Si Antony n’était qu’« une scène d’amour en cinq actes[1] », c’est-à-dire une manière de rapsodie lyrique en prose, il serait une oeuvre secondaire en un temps et sur un théâtre où le lyrisme coule à flots. La jactance de Dumas trouvait son compte à ce que la pièce passât pour avoir jailli de son cerveau ou de son cœur, comme Minerve sortit du front serein de Jupiter. Gardons-nous de le croire, et, au contraire, élevons-nous contre cette prétention. Il se flatte, mais il dénature et rapetisse son œuvre, outre qu’il en fausse la portée.

Le drame historique et le drame moderne sont les deux faces d’une même conception. À l’origine de l’un et de l’autre, deux monologues, celui d’Hamlet et celui de Figaro, l’un qui restitue à la thèse ses droits sur la scène, l’autre d’oîi le théâtre social découle comme d’une source vive. Drame moderne et drame historique répondent aux mêmes aspirations d’une même époque. La peinture des milieux diffère ; mais le procédé de couleur est le même. Une fois trouvé, il était aussi naturel de l’appliquer au xixe qu’au xive ou xvie siècle. C’est affaire de décor et de cadre, et non pas encore de minutieuse observation. L’homme qui avait commencé par Henri III devait écrire Antony. C’est ce que le « feuilleton » explique fort bien, en dépit de ce que l’écrivain en a pu dire ailleurs.

Au reste, la technique y est semblable, porte la même date et marque le même état de l’esprit français. Il demeure entendu que la fantaisie n’y saurait tenir la seconde place : on n’observe pas froidement ; on a des intuitions ; on anime les milieux, les mœurs et les passions actuelles du même style dont on ressuscite le passé. Ici encore, ici surtout, on laisse voir qu’on a lu Hamlet, les Brigands, Werther, Childe-Harold, dont on se fait une personnalité exotique, personnalité d’emprunt, masque fatal, scepticisme violent, Acre dédain des préjugés ; et l’on est toujours le Dumas un peu gascon, un peu naïf (à cet âge du moins), qui s’engoue de nouveautés, s’entête de révolutions, et pense être bien lyrique. Ce lyrisme-là n’est que fard. Lavez-moi cette bonne figure tristement grimée ; et, si lyrisme il y a, vous en découvrirez un autre, autrement dramatique, dans le sens de la tradition de notre théâtre, et pris sur le vif de la société et de l’imagination françaises en 1830.

Données saisies:
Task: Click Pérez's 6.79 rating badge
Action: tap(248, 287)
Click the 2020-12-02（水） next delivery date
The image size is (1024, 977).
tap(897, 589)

Travail demandé:
A. Traduisez en anglais cette phrase du texte sur Antony : « Drame moderne et drame historique répondent aux mêmes aspirations d’une même époque. »
B. Poursuivez le texte sur Antony au-delà de sa dernière phrase.

Corrigé:
A. Modern drama and historical drama answer to the same aspirations of the same era.

B.
Le monologue du barbier a retenti dans tout ce théâtre. L’individu s’est dressé devant le passé : de là le drame historique. Et debout, il juge et défie le monde nouveau : de là Antony. Le « tandis que moi, morbleu ! » est inscrit en toutes lettres, à toutes les scènes. Le cri douloureux : « Femme, femme, femme ! » y éclate à toutes les situations critiques, avec acharnement. Anonyme Figaro, Antony le Bâtard, sont pareillement fils du hasard, ce dieu des sociétés bouleversées. Mais le dernier venu est autrement âpre en ses convoitises et hautain dans ses revendications. C’est le départ de l’homme d’action, à la conquête du siècle. Le drame moderne se met en marche avec lui. Que sert de recourir à La Chaussée ou à Mercier, quand on a les modèles en pied : Figaro et son successeur immédiat, Napoléon ? Déjà l’on voit que la qualité d’Antony n’est pas tant dans les réminiscences lyriques et exotiques ; c’est le théâtre français qui reprend son développement, à la suite de l’individualisme triomphant et de la France rajeunie. Si la scène des enfants trouvés est un écho du Mariage de Figaro, celle du hasard appartient à la légende napoléonienne, qui ouvre l’ère attendue. Antony et Buridan sont frères.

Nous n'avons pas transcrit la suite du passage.